◆ PROBLEM REQUIREMENTS:
In the entries below, find the line with "Where should I click to: Click the Mesh", then set it down exactly along with each line after it to the end, skipping any pictures.

◆ PROVIDED RECORDS:
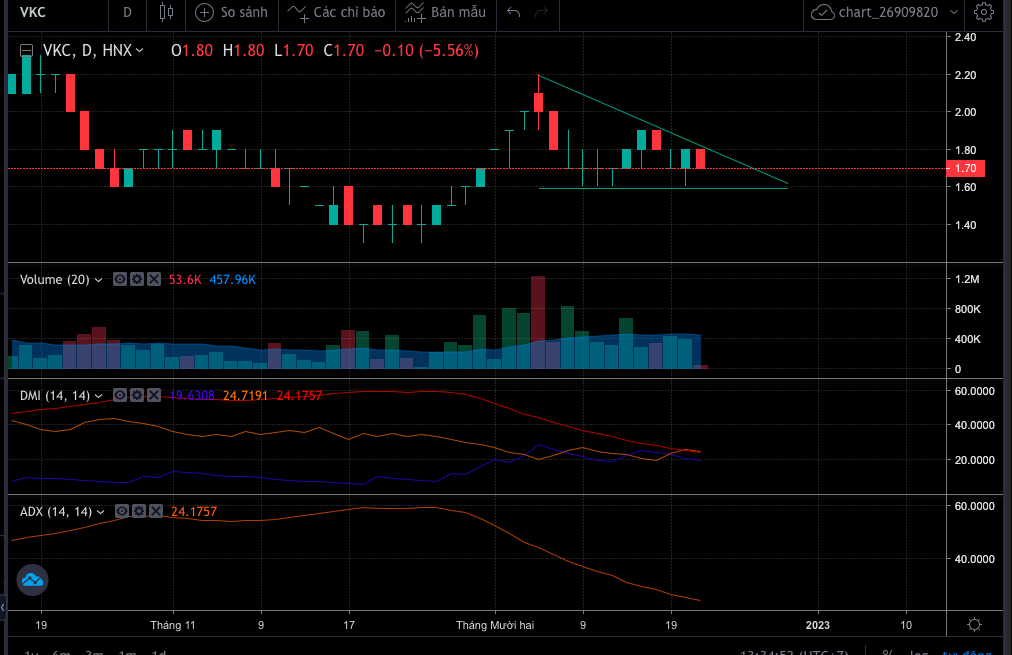Click the VKC symbol search field
The width and height of the screenshot is (1012, 655).
click(50, 13)
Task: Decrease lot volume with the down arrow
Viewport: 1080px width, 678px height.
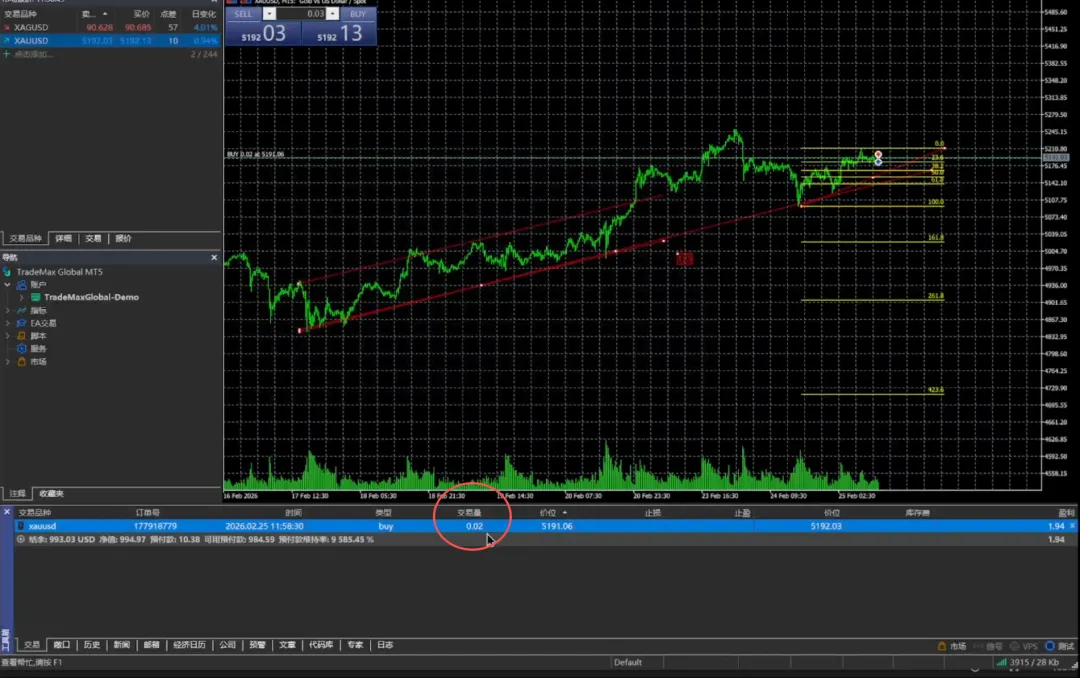Action: (x=269, y=14)
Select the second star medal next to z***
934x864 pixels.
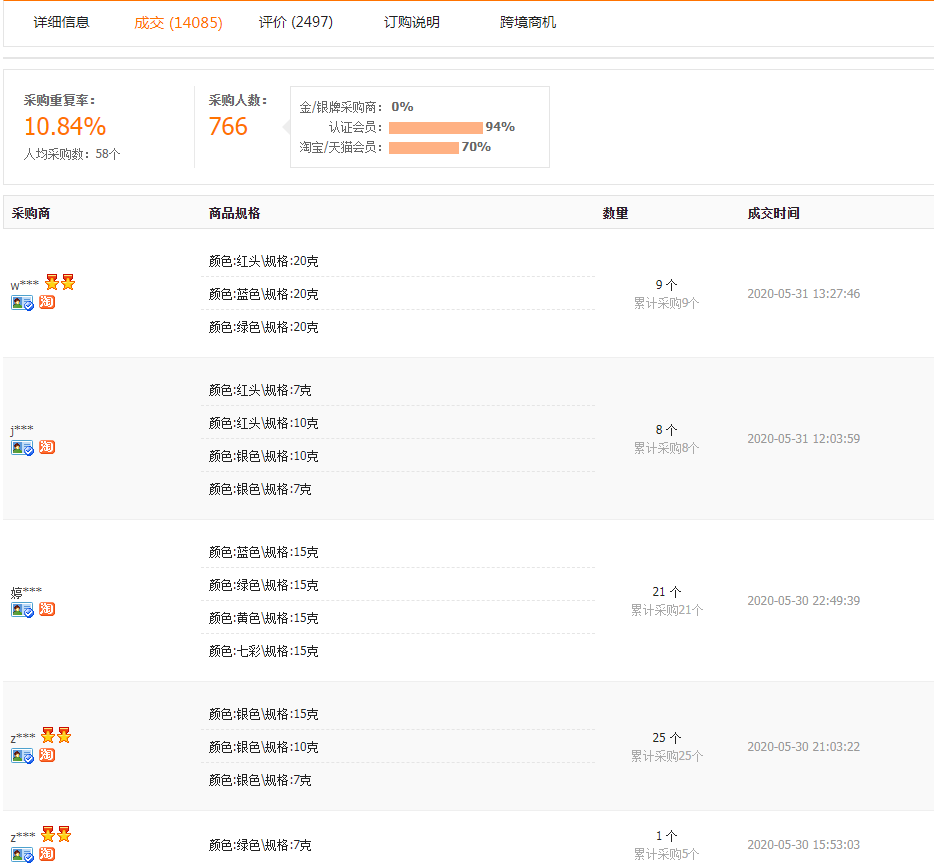coord(65,735)
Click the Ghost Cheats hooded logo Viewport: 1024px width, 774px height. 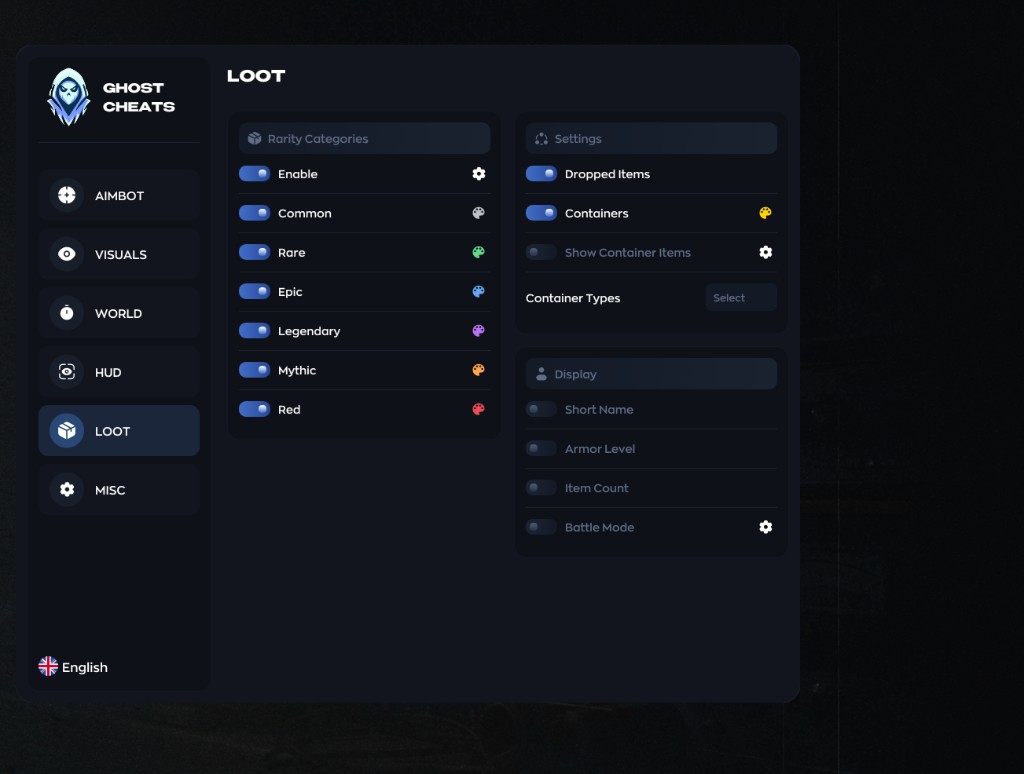coord(68,97)
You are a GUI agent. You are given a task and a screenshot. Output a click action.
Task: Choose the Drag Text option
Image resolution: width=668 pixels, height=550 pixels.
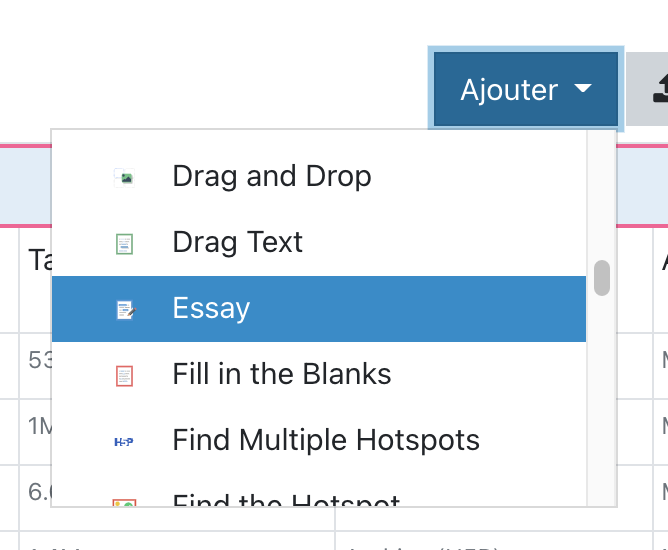[237, 243]
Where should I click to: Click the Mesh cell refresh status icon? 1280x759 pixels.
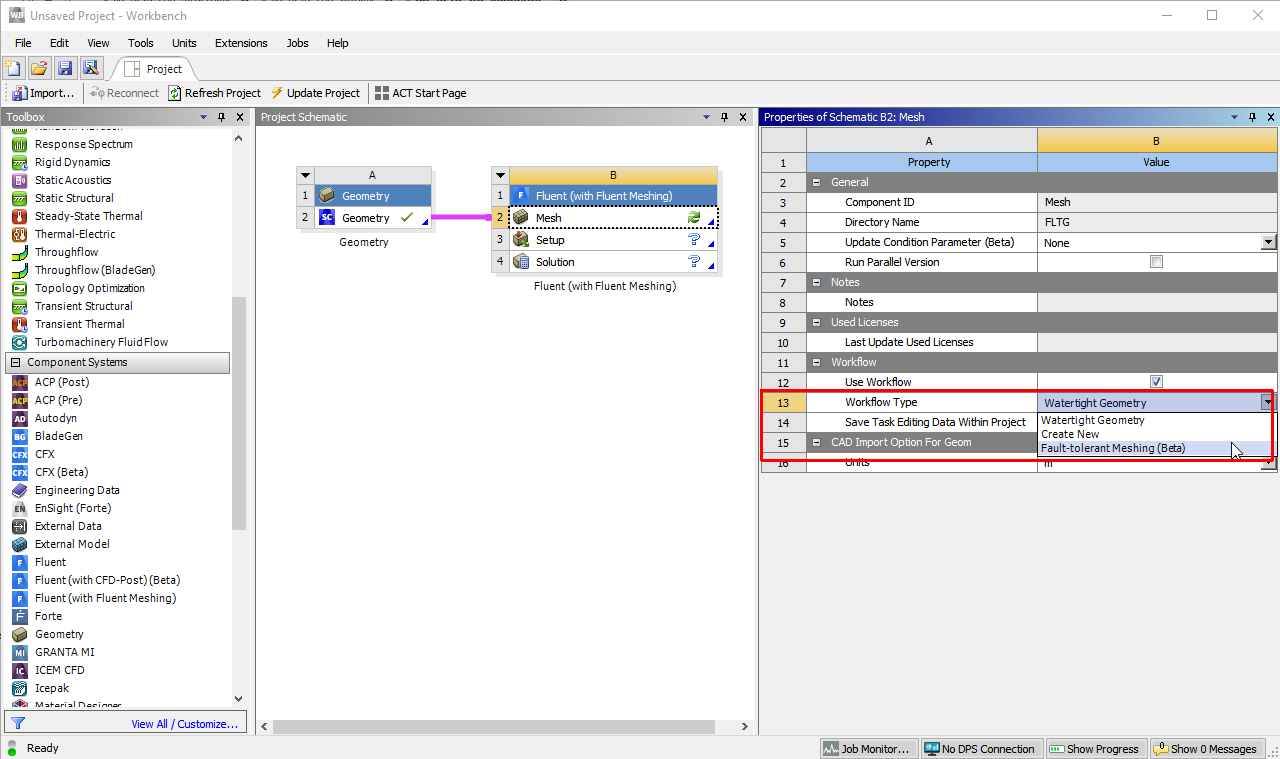(x=693, y=217)
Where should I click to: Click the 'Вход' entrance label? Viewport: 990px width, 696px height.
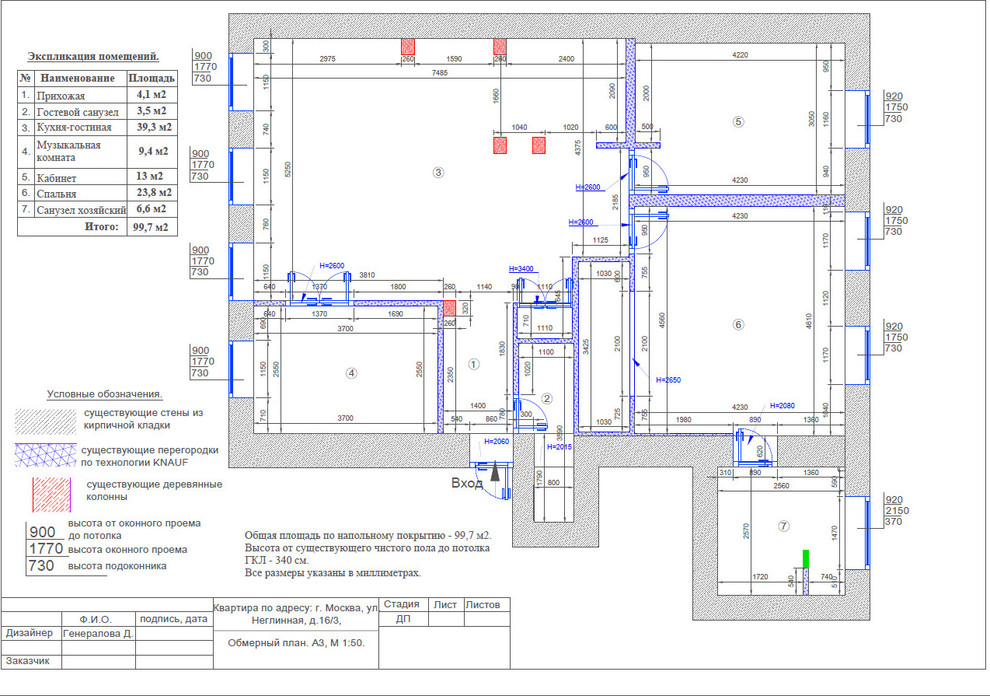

◆ COMPLETED TASK:
Where should I click to: Click the Mesh cell refresh status icon? 1280x759 pixels.
(x=693, y=217)
Where should I click to: Click the 'Вход' entrance label? Viewport: 990px width, 696px height.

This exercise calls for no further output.